People with the highest risk of suicide are those who have good knowledge about their illness, are isolated socially, lack hope for their future, respond poorly to medication and have a large change in what they have previously achieved in comparison to where they are now.

Not all suicides are the same. Often times, a person will plan their suicide methodically. Other times, a person will attempt suicide accidentally. By this, we mean that the person acts out a delusion or hallucination whie they are experiencing psychosis. In both types of situation, there are things you can to prevent suicide, however, it is never possible to protect someone completely against suicide.

Behaviours indicating a risk of suicide

There are some signs to look out for in your loved one:

  • Your loved one may talk about suicide. They might discuss what death would be like, how you could do it or say things like “When I’m not here…” etc.
  • Your loved one might be worried about having a will or distributing their possessions. They might even start to give away their most treasured things.
  • You might hear your loved one express their perceived worthlessness. For example, by saying things like “I’m no good”.
  • Your loved one might seem hopeless about their future.
  • Your loved one might show signs of seeing visions or hearing voices that instruct them to act dangerously.

It is important to take all self-harm and suicide talk seriously. It is often said that people who talk about carrying out suicide don’t do it – this is not true. So, if your loved one begins to self-harm or talks about suicide, even superficially, you must reach out to their therapist quickly. If you can’t do this, you should accompany them to a hospital or call a suicide helpline like Samaritans.

Money problems

Many people experiencing psychosis will have difficulty handling money. This can make for some difficult situations which won’t have an immediate solution.

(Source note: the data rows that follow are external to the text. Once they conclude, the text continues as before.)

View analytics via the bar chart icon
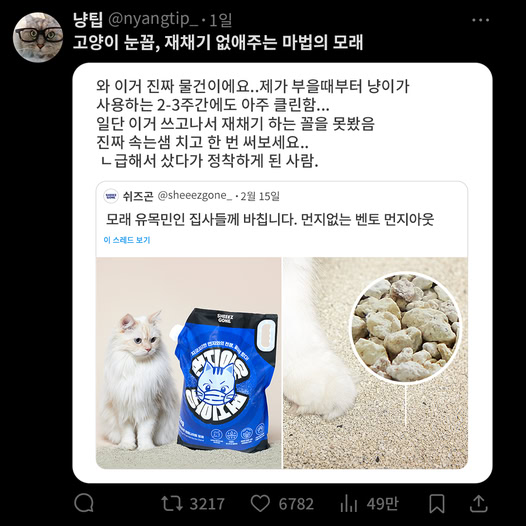Viewport: 526px width, 526px height. click(x=349, y=504)
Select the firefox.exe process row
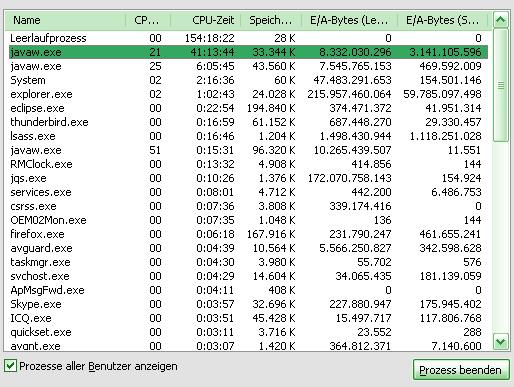This screenshot has height=387, width=514. [x=248, y=234]
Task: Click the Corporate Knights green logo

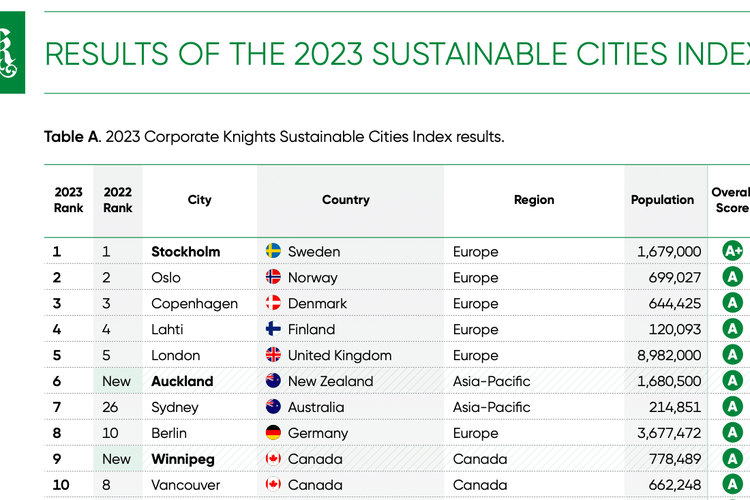Action: click(x=11, y=53)
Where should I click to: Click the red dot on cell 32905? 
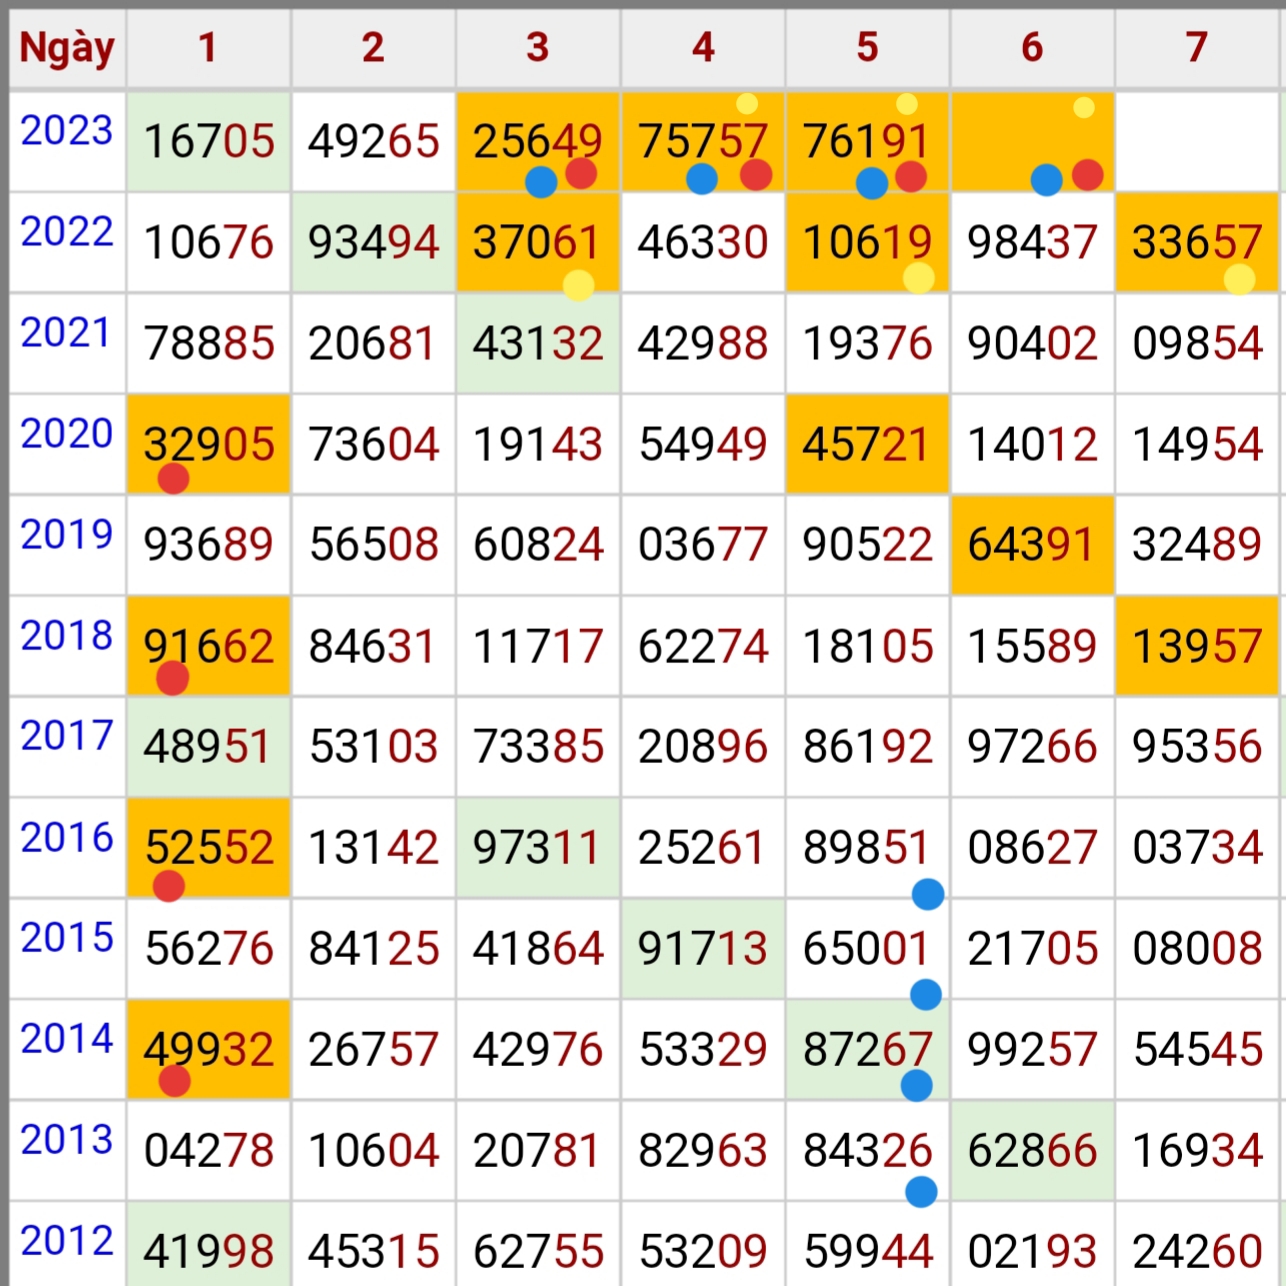173,479
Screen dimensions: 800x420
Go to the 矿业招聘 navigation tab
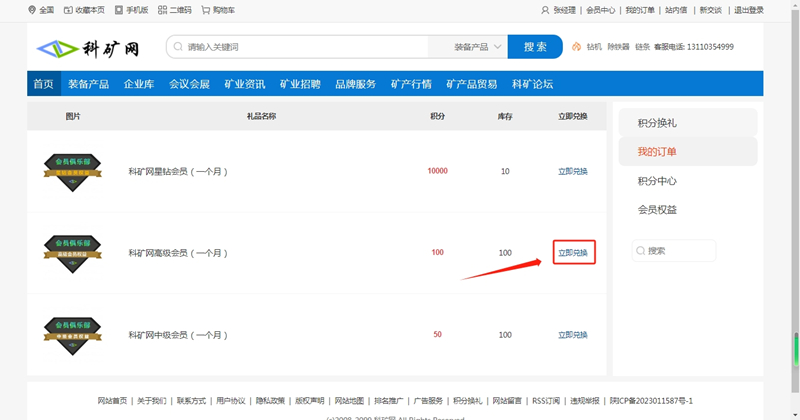point(300,84)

Usually, when there is an entitlement, a patient will get some help at hospital to help them arrange welfare benefits. Where this is the case, your loved one will get a monthly income that they control completely. Most patients need a lot of help in order to learn how to manage their money and balance their accounts so that they can pay for rent, transport and food etc.

For many people, this is a challenge, particularly at the beginning. Many people with psychosis will ‘blow’ a lot of money as soon as it is available. There is a tendancy for impulse spending with families having to pick up the short fall. Loved ones need to exercise a lot of patience in these situations.

For the patient, being able to manage money is one of the most important steps towards having more independence. Families have a role to play in teaching their loved ones about better money management. It may even be necessary for a family member to have some guardianship role over their ill relative’s accounts so that they do not get in such severe financial trouble that they are dealing with debt collectors and bailiffs.